United States Code

USC most recently checked for updates: Jul 19, 2024

§ 1641.
Findings and purpose
Congress finds the following:
Forests and rangeland, and the resources of forests and rangeland, are of strategic economic and ecological importance to the United States, and the Federal Government has an important and substantial role in ensuring the continued health, productivity, and sustainability of the forests and rangeland of the United States.
Over 75 percent of the productive commercial forest land in the United States is privately owned, with some 60 percent owned by small nonindustrial private owners. These 10,000,000 nonindustrial private owners are critical to providing both commodity and noncommodity values to the citizens of the United States.
The National Forest System manages only 17 percent of the commercial timberland of the United States, with over half of the standing softwoods inventory located on that land. Dramatic changes in Federal agency policy during the early 1990’s have significantly curtailed the management of this vast timber resource, causing abrupt shifts in the supply of timber from public to private ownership. As a result of these shifts in supply, some 60 percent of total wood production in the United States is now coming from private forest land in the southern United States.
At the same time that pressures are building for the removal of even more land from commercial production, the Federal Government is significantly reducing its commitment to productivity-related research regarding forests and rangeland, which is critically needed by the private sector for the sustained management of remaining available timber and forage resources for the benefit of all species.
Uncertainty over the availability of the United States timber supply, increasing regulatory burdens, and the lack of Federal Government support for research is causing domestic wood and paper producers to move outside the United States to find reliable sources of wood supplies, which in turn results in a worsening of the United States trade balance, the loss of employment and infrastructure investments, and an increased risk of infestations of exotic pests and diseases from imported wood products.

__Information shown__.
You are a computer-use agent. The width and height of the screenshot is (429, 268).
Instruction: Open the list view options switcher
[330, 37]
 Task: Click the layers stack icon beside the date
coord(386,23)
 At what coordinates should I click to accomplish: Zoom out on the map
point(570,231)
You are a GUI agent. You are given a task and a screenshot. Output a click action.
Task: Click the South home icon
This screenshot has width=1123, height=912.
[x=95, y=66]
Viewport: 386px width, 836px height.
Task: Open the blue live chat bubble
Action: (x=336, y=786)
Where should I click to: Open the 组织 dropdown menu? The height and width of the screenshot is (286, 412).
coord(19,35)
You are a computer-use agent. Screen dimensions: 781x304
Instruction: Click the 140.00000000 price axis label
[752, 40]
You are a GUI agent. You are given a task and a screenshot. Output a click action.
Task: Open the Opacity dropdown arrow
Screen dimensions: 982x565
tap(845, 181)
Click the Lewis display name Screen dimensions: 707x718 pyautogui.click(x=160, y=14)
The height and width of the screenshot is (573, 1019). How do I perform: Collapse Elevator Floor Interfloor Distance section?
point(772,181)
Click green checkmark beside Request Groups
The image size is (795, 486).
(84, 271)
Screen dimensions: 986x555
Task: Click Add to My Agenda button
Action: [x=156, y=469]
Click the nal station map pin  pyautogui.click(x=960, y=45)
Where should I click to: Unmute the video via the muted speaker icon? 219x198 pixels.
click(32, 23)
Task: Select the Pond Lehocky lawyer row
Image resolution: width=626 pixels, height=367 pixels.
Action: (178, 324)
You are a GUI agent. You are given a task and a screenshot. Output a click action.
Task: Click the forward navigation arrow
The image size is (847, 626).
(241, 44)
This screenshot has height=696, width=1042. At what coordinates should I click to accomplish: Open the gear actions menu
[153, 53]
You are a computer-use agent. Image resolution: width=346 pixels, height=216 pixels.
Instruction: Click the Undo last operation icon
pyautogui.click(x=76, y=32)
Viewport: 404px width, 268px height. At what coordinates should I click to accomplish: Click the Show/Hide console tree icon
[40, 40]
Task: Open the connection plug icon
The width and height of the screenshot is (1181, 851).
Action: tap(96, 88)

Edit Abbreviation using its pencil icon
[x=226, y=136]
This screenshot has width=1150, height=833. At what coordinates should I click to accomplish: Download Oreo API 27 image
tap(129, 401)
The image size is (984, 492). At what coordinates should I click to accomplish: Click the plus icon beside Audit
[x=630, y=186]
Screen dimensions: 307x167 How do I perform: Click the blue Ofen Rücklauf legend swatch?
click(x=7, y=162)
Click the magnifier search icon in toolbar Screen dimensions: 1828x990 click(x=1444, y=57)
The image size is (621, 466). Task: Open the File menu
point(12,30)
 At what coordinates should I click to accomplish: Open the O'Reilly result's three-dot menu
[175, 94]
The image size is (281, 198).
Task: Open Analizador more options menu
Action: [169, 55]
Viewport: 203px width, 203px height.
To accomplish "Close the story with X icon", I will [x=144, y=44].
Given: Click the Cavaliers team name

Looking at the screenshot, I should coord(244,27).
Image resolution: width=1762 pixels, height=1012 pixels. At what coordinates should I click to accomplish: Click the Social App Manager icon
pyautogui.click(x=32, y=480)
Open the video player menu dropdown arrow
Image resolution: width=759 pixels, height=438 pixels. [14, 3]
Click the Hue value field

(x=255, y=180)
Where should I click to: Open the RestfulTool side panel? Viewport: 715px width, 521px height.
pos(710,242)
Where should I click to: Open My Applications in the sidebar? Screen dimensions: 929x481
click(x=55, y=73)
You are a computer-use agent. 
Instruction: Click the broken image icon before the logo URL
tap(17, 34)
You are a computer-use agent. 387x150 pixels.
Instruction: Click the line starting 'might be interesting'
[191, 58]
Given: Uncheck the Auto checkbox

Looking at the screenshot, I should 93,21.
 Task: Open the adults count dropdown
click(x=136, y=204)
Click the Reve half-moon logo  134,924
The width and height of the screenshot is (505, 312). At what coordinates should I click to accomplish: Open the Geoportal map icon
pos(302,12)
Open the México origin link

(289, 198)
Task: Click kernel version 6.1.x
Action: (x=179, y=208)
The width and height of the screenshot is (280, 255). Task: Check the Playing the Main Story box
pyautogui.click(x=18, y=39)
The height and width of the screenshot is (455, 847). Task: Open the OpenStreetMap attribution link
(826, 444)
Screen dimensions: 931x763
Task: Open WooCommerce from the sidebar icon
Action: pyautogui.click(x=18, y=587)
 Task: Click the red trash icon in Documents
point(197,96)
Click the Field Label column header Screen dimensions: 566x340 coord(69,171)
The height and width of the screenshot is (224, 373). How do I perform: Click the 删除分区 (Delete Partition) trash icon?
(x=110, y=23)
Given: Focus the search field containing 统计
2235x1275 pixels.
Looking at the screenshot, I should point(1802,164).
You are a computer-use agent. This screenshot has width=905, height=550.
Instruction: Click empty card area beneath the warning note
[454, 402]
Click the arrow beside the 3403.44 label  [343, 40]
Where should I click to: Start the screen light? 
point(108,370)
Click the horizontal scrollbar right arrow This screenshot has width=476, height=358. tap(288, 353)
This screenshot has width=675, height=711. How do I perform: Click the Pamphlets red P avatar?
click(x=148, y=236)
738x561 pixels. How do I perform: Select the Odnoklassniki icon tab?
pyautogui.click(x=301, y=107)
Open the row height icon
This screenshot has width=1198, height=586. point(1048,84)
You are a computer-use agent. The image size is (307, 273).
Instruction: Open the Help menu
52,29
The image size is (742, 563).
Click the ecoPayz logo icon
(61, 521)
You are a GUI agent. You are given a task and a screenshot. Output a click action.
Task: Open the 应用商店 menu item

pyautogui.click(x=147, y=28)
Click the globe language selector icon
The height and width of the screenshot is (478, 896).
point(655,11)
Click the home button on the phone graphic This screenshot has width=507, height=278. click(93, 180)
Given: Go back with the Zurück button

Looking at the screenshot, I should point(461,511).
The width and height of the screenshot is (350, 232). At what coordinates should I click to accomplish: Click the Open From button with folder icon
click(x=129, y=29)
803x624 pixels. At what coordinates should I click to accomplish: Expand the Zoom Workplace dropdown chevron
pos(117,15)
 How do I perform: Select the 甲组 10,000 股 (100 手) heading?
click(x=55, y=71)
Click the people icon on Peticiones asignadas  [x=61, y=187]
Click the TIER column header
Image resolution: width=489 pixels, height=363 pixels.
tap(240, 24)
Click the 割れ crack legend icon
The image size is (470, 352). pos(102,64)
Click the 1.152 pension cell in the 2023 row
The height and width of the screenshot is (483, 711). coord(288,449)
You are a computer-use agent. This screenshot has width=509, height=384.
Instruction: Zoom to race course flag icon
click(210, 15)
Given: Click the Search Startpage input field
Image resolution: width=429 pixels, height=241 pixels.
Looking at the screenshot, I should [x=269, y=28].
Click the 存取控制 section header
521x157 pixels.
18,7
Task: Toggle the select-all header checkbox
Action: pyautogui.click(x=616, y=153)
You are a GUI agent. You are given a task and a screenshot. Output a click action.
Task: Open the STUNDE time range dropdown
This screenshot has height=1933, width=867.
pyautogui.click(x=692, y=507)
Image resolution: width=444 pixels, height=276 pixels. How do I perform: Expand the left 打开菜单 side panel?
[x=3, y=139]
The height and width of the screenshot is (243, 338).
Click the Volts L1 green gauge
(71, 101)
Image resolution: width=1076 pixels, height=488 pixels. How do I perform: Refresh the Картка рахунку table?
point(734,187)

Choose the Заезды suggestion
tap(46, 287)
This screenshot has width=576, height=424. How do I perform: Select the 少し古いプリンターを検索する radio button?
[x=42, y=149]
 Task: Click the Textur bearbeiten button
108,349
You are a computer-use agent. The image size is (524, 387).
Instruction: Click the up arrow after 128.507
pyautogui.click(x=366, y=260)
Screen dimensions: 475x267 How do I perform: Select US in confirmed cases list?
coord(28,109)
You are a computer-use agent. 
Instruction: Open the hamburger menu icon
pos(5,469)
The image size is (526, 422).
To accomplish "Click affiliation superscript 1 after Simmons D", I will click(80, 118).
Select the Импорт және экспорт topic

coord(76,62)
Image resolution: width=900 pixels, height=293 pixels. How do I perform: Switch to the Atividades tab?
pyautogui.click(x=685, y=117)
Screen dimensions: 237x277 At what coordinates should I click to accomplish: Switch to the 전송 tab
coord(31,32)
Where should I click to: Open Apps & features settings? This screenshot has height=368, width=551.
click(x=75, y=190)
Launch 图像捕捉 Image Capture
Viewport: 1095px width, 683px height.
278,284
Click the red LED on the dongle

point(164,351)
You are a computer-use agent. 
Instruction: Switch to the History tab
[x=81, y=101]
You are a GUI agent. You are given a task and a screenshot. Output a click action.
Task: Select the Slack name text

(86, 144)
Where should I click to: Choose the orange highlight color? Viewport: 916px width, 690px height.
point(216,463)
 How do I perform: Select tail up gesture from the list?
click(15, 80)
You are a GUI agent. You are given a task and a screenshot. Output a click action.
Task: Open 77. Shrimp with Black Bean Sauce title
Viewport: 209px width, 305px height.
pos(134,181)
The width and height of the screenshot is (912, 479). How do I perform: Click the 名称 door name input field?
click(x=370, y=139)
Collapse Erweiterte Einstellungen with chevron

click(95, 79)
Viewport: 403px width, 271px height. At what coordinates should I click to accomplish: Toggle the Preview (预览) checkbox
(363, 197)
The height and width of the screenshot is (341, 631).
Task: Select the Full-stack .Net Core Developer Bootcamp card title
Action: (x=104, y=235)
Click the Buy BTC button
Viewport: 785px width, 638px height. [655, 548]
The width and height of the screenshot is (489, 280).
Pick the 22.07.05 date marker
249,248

__Work instructions__.
**1.** From the congressional findings on forests and rangeland, reproduce the passage from "USC most recently" up to and including "citizens of the United States.".
**2.** Answer these questions using the congressional findings on forests and rangeland:
(a) What share of the productive commercial forest land in the United States is privately owned?
(b) What percentage of the commercial timberland of the United States does the National Forest System manage?
(c) Where does some 60 percent of total wood production in the United States now come from?
**3.** Extend the congressional findings on forests and rangeland past their last sentence.

__Answers__.
**1.**
USC most recently checked for updates: Jul 19, 2024

§ 1641.
Findings and purpose
Congress finds the following:
Forests and rangeland, and the resources of forests and rangeland, are of strategic economic and ecological importance to the United States, and the Federal Government has an important and substantial role in ensuring the continued health, productivity, and sustainability of the forests and rangeland of the United States.
Over 75 percent of the productive commercial forest land in the United States is privately owned, with some 60 percent owned by small nonindustrial private owners. These 10,000,000 nonindustrial private owners are critical to providing both commodity and noncommodity values to the citizens of the United States.

**2.**
(a) Over 75 percent.
(b) Only 17 percent.
(c) From private forest land in the southern United States.

**3.**
Wood and paper producers in the United States are being challenged not only by shifts in Federal Government policy, but also by international competition from tropical countries where growth rates of trees far exceed those in the United States. Wood production per acre will need to quadruple from 1996 levels for the United States forestry sector to remain internationally competitive on an ever decreasing forest land base.
Better and more frequent forest inventorying and analysis is necessary to identify productivity-related forestry research needs and to provide forest managers with the current data necessary to make timely and effective management decisions.
Relationship to other law

This subchapter shall be deemed to complement the policies and direction set forth in the Forest and Rangeland Renewable Resources Planning Act of 1974 [16 U.S.C. 1600 et seq.].


It is the purpose of this subchapter to authorize the Secretary to expand research activities to encompass international forestry and natural resource issues on a global scale.

(Pub. L. 95–307, § 2, June 30, 1978, 92 Stat. 353; Pub. L. 101–513, title VI, § 611(a)(1), formerly § 607(a)(1), Nov. 5, 1990, 104 Stat. 2072, renumbered § 611(a)(1), Pub. L. 102–574, § 2(a)(1), Oct. 29, 1992, 106 Stat. 4593; Pub. L. 105–185, title II, § 253(a), June 23, 1998, 112 Stat. 558.)